## [Selected excerpt]
╔══
FK: We have in-house quality control processes. We procure medicines directly from brands or their authorized dealers. Most importantly, all applicable warranties apply to products sold by us which allows customers to claim directly from manufacturers.
BRR: What types of investments were made early on?
FK: We have invested close to a million dollars in the company. All of this has so far gone in developing our technology, hiring talent, bringing operational efficiencies, and some marketing.
BRR: Have you received external funding to date?
FK: We have raised capital from within and outside Pakistan. Investors included Crimson Seed Capital (USA), Node One Ventures (South Africa), Planet N (Pakistan), Noor Abid (Bahrain), and a couple of angel investors from the UK.
BRR: How many unique customers have been served so far?
FK: We have served over 110,000 unique customers so far.
╚══
## [Task to complete]
Reproduce the interview text, everything from "FK: We have invested" down to "from the UK.".

## [Extracted entries]
╔══
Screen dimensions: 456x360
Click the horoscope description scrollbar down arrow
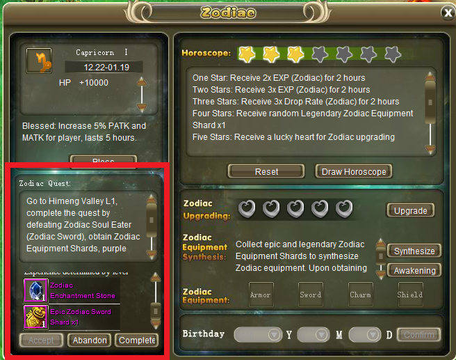(x=430, y=150)
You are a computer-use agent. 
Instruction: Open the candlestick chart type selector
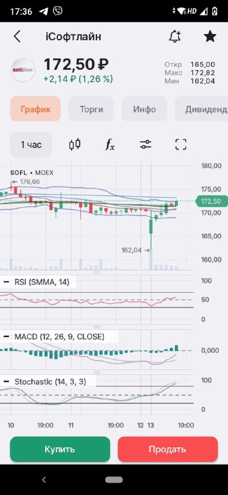pyautogui.click(x=75, y=145)
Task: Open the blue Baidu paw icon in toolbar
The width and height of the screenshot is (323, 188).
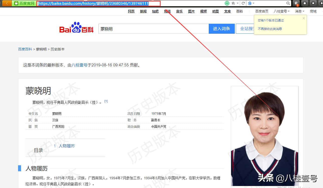Action: tap(249, 3)
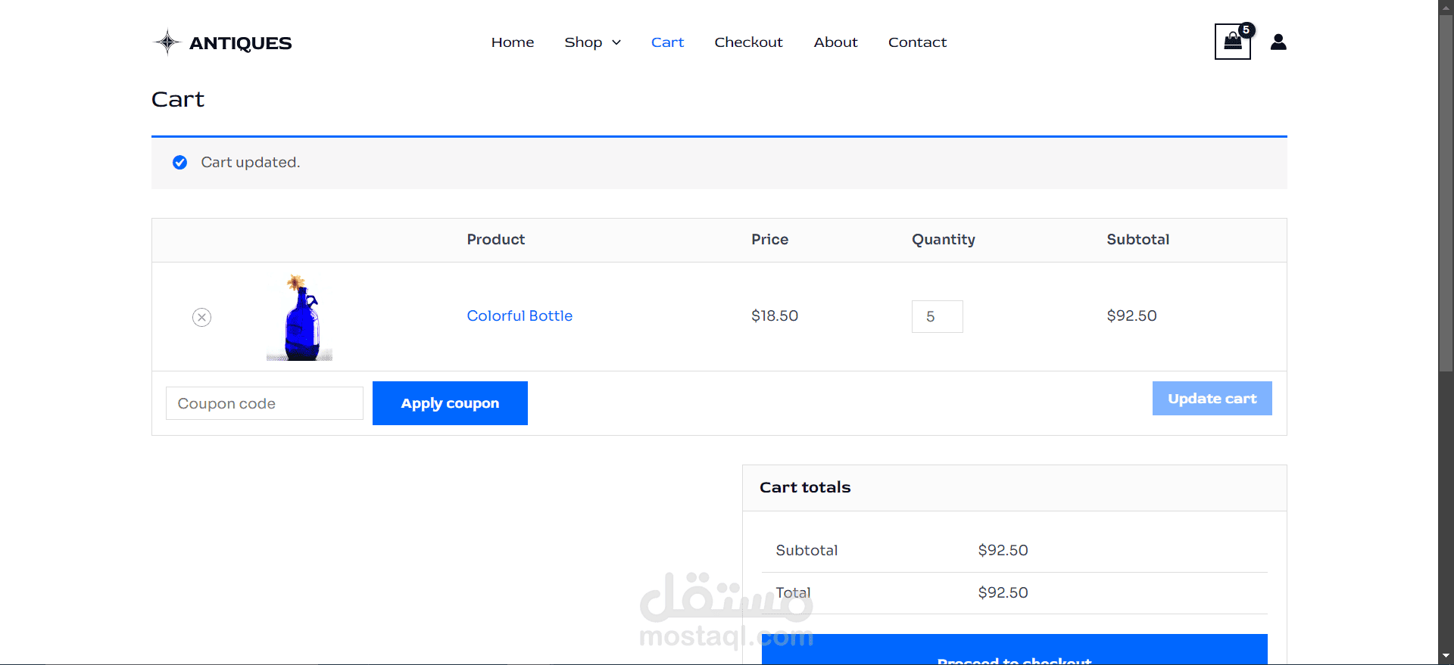Navigate to the About page
This screenshot has height=665, width=1454.
point(835,42)
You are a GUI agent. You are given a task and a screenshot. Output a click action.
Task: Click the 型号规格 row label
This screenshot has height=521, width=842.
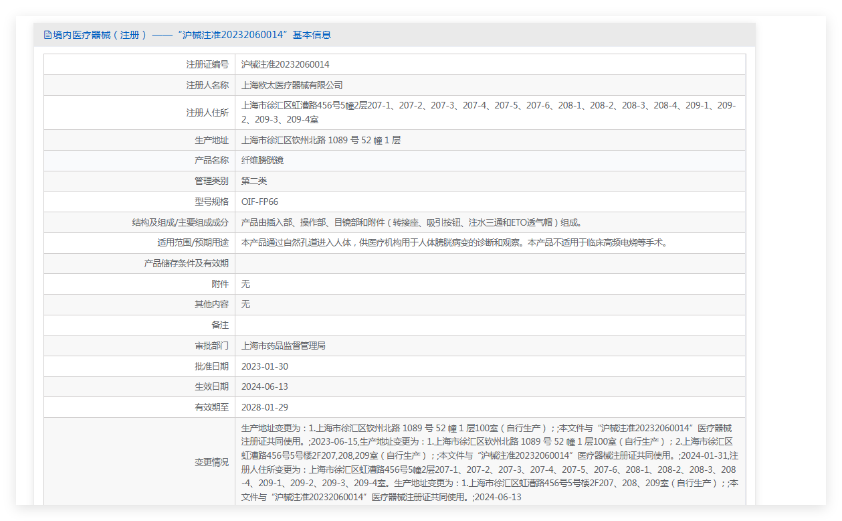(x=211, y=202)
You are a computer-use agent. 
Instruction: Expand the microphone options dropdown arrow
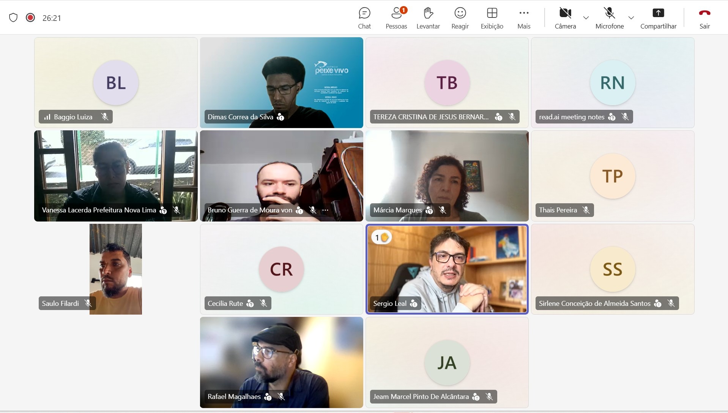tap(631, 18)
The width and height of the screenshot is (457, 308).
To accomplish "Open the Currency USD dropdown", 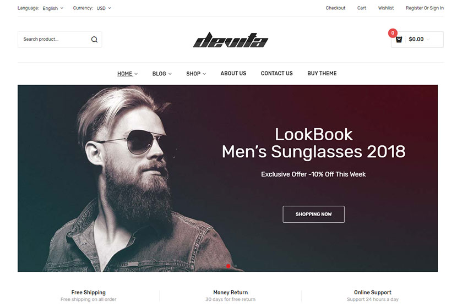I will pyautogui.click(x=104, y=8).
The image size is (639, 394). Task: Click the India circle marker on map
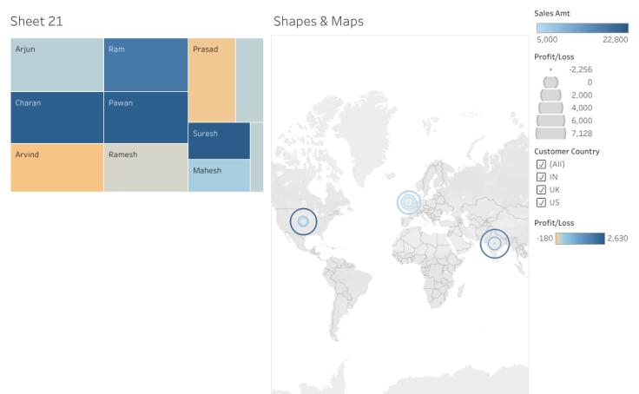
╚══
## [Result of the task]
FK: We have invested close to a million dollars in the company. All of this has so far gone in developing our technology, hiring talent, bringing operational efficiencies, and some marketing.
BRR: Have you received external funding to date?
FK: We have raised capital from within and outside Pakistan. Investors included Crimson Seed Capital (USA), Node One Ventures (South Africa), Planet N (Pakistan), Noor Abid (Bahrain), and a couple of angel investors from the UK.